(SOURCE RECORDS Opens)

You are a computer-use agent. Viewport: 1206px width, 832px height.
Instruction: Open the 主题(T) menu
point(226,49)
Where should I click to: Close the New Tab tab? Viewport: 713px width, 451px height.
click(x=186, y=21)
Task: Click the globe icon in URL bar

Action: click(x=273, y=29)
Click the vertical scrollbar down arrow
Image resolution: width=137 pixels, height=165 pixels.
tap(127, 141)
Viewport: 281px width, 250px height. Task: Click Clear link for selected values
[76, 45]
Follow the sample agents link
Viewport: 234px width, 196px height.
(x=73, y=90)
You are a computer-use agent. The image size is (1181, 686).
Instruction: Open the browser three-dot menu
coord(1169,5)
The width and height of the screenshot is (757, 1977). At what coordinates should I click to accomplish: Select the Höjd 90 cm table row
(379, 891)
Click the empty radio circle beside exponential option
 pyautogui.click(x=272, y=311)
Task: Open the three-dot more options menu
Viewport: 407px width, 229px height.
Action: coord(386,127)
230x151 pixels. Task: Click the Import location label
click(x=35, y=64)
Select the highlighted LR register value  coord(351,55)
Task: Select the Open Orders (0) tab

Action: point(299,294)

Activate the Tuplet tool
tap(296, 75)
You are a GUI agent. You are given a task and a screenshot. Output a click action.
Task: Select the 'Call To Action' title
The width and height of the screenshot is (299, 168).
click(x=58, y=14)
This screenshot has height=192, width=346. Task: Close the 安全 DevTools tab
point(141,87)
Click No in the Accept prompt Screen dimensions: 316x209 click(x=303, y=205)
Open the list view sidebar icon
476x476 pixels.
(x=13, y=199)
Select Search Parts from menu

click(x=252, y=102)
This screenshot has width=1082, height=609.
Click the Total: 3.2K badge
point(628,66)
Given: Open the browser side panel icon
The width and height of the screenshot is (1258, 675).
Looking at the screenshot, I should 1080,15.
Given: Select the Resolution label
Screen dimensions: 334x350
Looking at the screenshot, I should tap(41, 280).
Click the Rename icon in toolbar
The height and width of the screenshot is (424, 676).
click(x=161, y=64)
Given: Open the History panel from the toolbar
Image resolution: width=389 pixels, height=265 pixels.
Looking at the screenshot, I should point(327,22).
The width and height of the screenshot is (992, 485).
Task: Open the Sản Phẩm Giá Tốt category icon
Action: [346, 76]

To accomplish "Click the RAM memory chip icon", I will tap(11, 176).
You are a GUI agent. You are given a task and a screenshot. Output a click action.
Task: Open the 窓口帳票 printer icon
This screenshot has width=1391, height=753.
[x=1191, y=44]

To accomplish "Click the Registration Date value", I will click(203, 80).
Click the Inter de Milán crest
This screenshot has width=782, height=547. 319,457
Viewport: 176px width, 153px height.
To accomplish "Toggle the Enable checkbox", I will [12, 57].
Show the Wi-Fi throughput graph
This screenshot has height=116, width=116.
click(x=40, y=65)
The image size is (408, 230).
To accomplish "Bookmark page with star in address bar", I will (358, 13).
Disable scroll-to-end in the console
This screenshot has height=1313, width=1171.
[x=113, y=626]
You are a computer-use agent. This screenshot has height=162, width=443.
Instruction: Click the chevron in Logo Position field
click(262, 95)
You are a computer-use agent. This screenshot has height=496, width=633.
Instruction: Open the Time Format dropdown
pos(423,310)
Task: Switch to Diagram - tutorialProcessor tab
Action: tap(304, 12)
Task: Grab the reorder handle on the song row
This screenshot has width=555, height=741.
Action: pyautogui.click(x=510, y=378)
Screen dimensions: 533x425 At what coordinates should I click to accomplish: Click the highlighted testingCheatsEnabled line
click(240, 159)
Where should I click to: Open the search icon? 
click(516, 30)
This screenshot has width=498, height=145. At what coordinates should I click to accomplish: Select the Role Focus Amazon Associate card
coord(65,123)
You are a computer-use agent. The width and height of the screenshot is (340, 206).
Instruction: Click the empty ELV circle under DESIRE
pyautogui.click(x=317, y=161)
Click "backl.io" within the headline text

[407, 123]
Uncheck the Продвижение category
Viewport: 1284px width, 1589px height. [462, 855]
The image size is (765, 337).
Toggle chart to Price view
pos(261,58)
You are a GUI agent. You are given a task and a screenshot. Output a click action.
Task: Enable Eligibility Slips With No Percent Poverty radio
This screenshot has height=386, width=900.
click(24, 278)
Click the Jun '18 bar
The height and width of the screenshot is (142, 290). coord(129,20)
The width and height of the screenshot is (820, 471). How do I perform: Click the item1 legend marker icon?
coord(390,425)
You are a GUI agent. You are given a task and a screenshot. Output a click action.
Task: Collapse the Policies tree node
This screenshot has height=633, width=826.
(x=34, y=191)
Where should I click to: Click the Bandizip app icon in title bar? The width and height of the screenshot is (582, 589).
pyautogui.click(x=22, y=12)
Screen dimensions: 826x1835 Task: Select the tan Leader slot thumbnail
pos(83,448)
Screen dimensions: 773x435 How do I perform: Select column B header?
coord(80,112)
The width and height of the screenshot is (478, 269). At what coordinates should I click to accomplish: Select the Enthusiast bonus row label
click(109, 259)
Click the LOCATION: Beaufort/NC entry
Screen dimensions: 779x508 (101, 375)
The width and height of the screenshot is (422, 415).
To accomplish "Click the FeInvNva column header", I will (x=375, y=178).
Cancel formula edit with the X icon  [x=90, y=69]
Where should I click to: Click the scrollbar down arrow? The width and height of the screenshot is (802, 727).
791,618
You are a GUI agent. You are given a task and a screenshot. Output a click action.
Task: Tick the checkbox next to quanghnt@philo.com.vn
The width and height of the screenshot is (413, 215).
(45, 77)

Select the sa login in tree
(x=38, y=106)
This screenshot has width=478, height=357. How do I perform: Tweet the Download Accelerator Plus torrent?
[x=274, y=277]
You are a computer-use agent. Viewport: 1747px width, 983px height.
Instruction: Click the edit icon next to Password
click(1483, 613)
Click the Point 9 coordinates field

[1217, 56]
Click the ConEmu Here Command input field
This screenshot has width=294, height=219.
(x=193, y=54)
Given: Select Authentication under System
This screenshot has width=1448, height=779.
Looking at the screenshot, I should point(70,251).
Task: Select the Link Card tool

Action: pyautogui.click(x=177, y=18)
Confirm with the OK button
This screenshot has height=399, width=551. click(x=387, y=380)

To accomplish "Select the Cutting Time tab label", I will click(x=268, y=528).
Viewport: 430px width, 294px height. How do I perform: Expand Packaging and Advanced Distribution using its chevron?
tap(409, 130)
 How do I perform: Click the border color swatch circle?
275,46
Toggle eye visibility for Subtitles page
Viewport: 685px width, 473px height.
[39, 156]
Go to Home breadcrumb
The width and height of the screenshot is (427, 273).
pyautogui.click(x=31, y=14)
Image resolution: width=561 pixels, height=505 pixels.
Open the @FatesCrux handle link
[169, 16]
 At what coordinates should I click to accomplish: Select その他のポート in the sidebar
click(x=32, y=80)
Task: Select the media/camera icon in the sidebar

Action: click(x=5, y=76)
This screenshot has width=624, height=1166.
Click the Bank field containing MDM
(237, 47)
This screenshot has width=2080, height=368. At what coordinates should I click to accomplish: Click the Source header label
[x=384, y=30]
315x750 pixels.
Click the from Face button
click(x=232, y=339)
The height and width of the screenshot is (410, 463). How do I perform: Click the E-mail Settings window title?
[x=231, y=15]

(SOURCE RECORDS Closes)

DIRECTIONS FOR THIS TASK | Among the entries above, the lines between the ones containing "This screenshot has width=1391, height=753." and "has height=496, width=633.", inclusive, are to be transcribed exactly. No other line is to be given.

RESPONSE TO THE TASK |
This screenshot has width=1391, height=753.
[x=1191, y=44]

To accomplish "Click the Registration Date value", I will click(203, 80).
Click the Inter de Milán crest
This screenshot has width=782, height=547. 319,457
Viewport: 176px width, 153px height.
To accomplish "Toggle the Enable checkbox", I will [12, 57].
Show the Wi-Fi throughput graph
This screenshot has height=116, width=116.
click(x=40, y=65)
The image size is (408, 230).
To accomplish "Bookmark page with star in address bar", I will (358, 13).
Disable scroll-to-end in the console
This screenshot has height=1313, width=1171.
[x=113, y=626]
You are a computer-use agent. This screenshot has height=162, width=443.
Instruction: Click the chevron in Logo Position field
click(262, 95)
You are a computer-use agent. This screenshot has height=496, width=633.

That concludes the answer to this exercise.